Inclusionary rental housing programs came to an abrupt halt in 2009 when the California Court of Appeals in Palmer/Sixth Street Properties, L.P. v. City of Los Angeles held that inclusionary housing requirements for residential rental units are pre-empted by the Costa-Hawkins Rental Housing Act. Costa-Hawkins is the state’s primary rent control law, which generally gives residential landlords the right to establish the initial rents payable by new tenants. Since Palmer, many cities and counties have either repealed their inclusionary rental housing requirements or declined to enforce them. AB 1505 supersedes the Court’s ruling in Palmer.
The new law does not limit the percentage of units that a jurisdiction may require to be affordable. However, if an inclusionary rental ordinance that is adopted or amended after September 15, 2017 requires that more than 15% of the total number of units in the development be affordable to low-income households, the Department of Housing and Community Development has the authority to review the ordinance if the jurisdiction has either: (1) failed to meet at least 75% of its share of its regional housing need allocation for the above-moderate income category over a five-year period, or (2) failed to submit its annual housing element report for two consecutive years or more.
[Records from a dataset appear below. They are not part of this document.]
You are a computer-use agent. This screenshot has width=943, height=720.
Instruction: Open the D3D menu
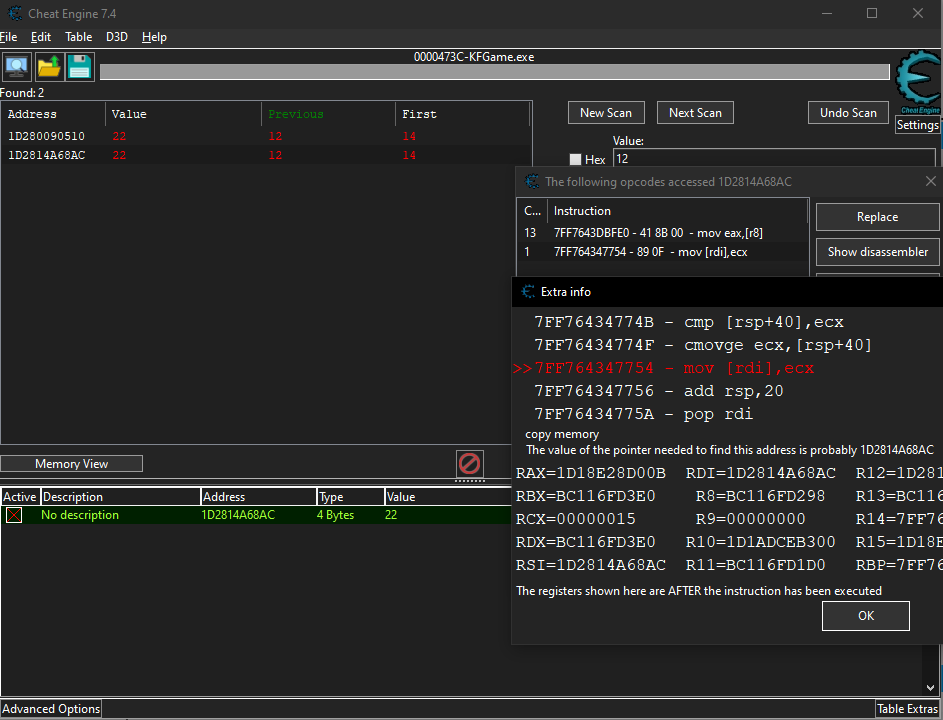point(116,37)
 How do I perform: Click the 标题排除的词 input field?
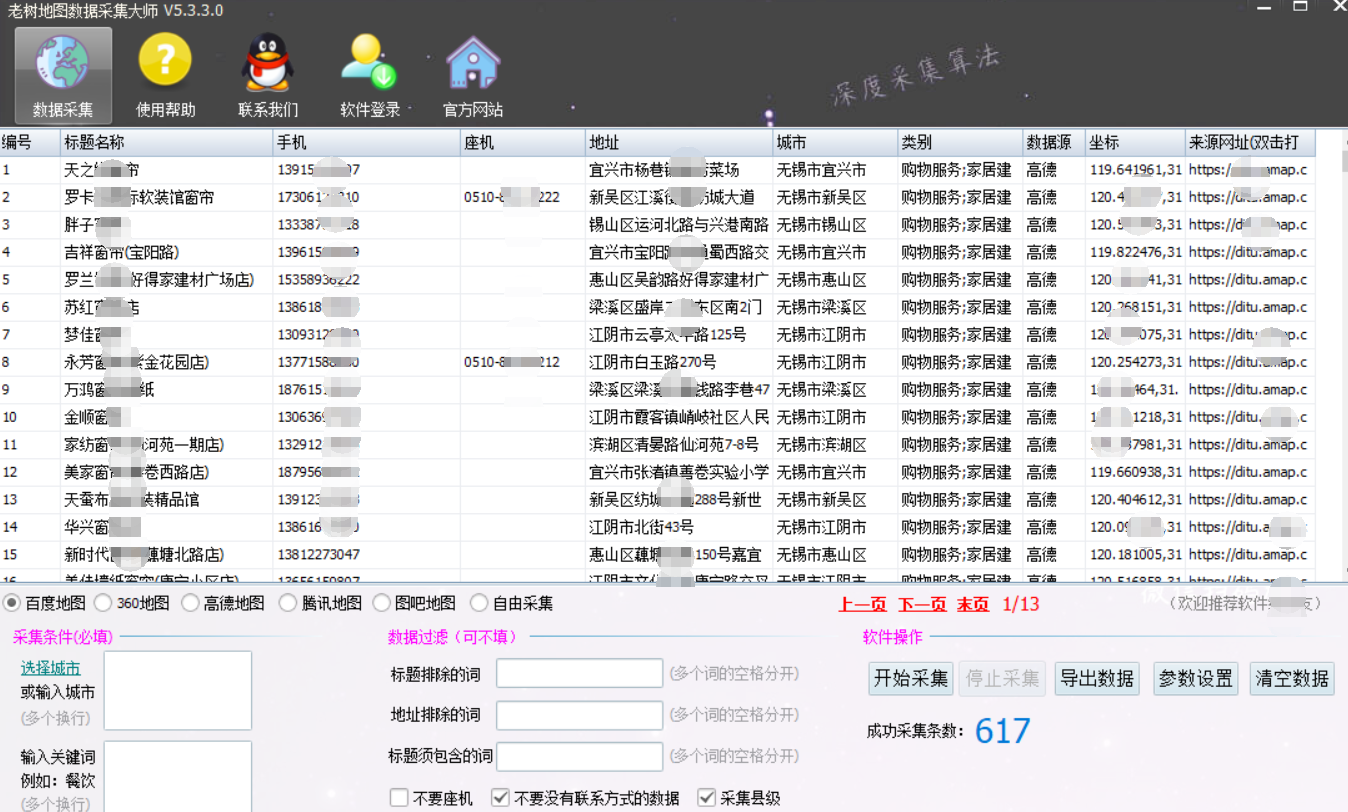pyautogui.click(x=579, y=674)
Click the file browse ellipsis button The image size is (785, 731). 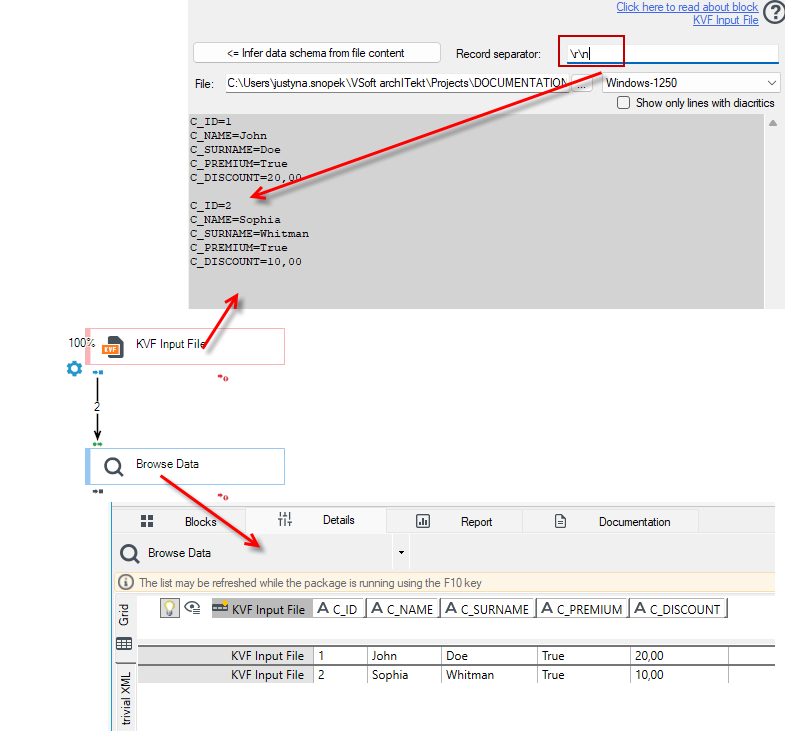581,84
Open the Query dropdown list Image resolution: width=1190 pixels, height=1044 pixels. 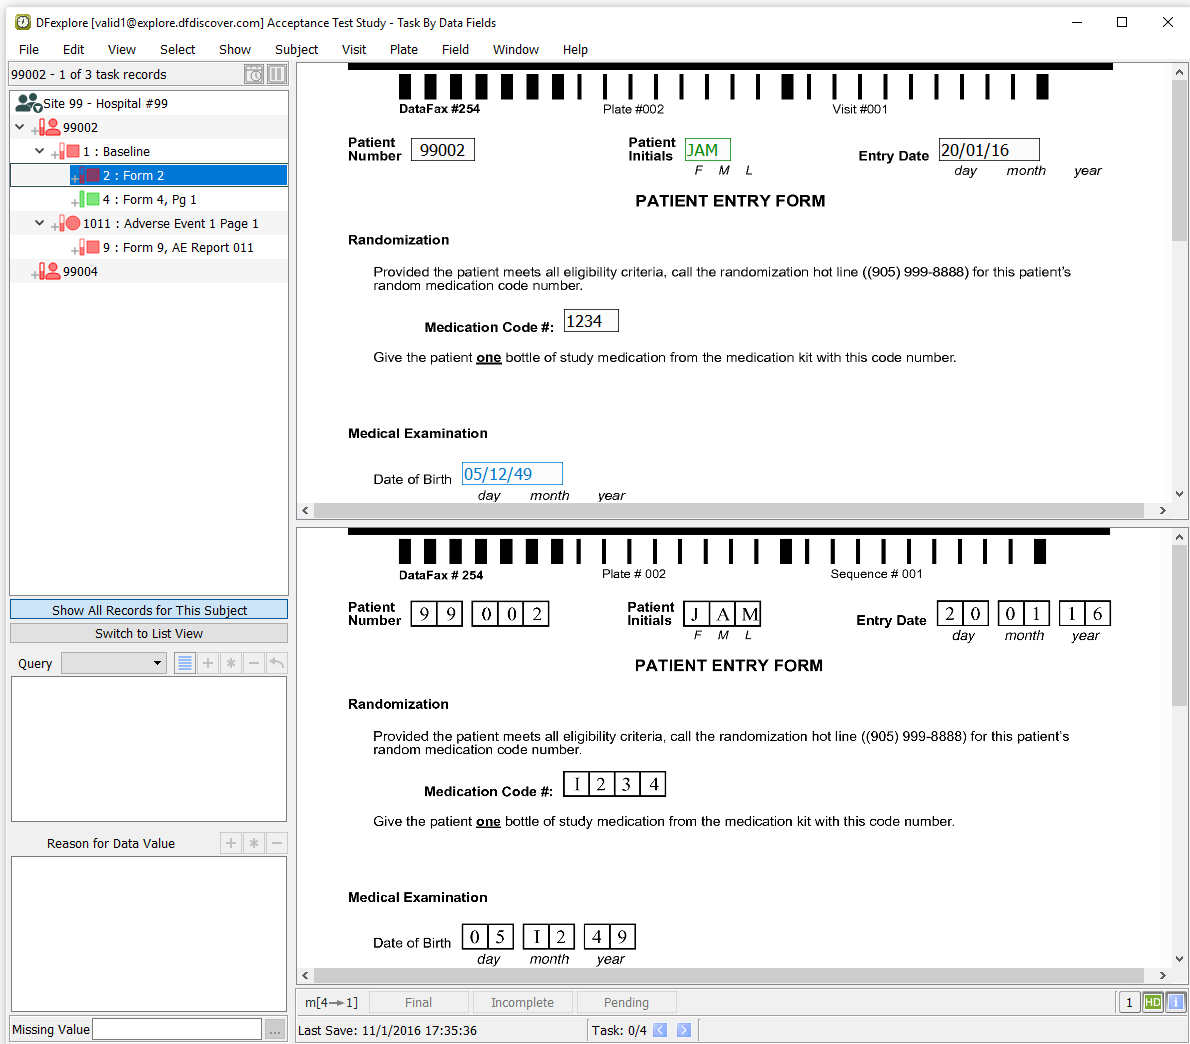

An economic feasibility study will be needed to determine whether the ordinance unduly constrains the production of housing. Based on the study, HCD can require that the ordinance require no more than 15% low income units.
Cities and counties that elect to adopt inclusionary rental ordinances pursuant to AB 1505 must provide developers with an alternative means of compliance, such as the payment of in-lieu fees, dedication of land, the construction of affordable units off-site, or the acquisition and rehabilitation of existing units.
AB 1505 comes on the heels of a 2015 ruling of the California Supreme Court in Building Industry Association v. City of San Jose, 61 Cal. 4th 435 (2015), which strongly upheld the ability of local governments to adopt inclusionary housing ordinances. Under that ruling, courts will review and uphold inclusionary housing requirements under the most deferential standard, whether the regulation is reasonably related to the public welfare, and will not require the demonstration of a nexus between the development of new market-rate housing and the need for the affordable housing.
- Cities and counties with existing inclusionary housing ordinances should determine whether or not their ordinances cover rental housing, or whether rental housing would need to be added to their ordinance. Those ordinances should also be examined to ensure that they contain alternatives to providing onsite affordable housing, as required by AB 1505.
- If more than 15% low income units are to be required in a newly adopted or amended ordinance, the local agency will need to conduct an economic feasibility study for HCD review.
- When adopting a new ordinance or tuning up an existing one, local agencies should look closely at the ordinance upheld in the San Jose case and pay careful attention to the factors the California Supreme Court focused on in its approval of the ordinance. Those factors include the ordinance’s basis in the city’s Housing Element and General Plan, the structure of the required affordability covenants, the incentives provided to offset the ordinance’s financial burdens, and the inclusion of a “safety valve” process for waiving or reducing inclusionary requirements.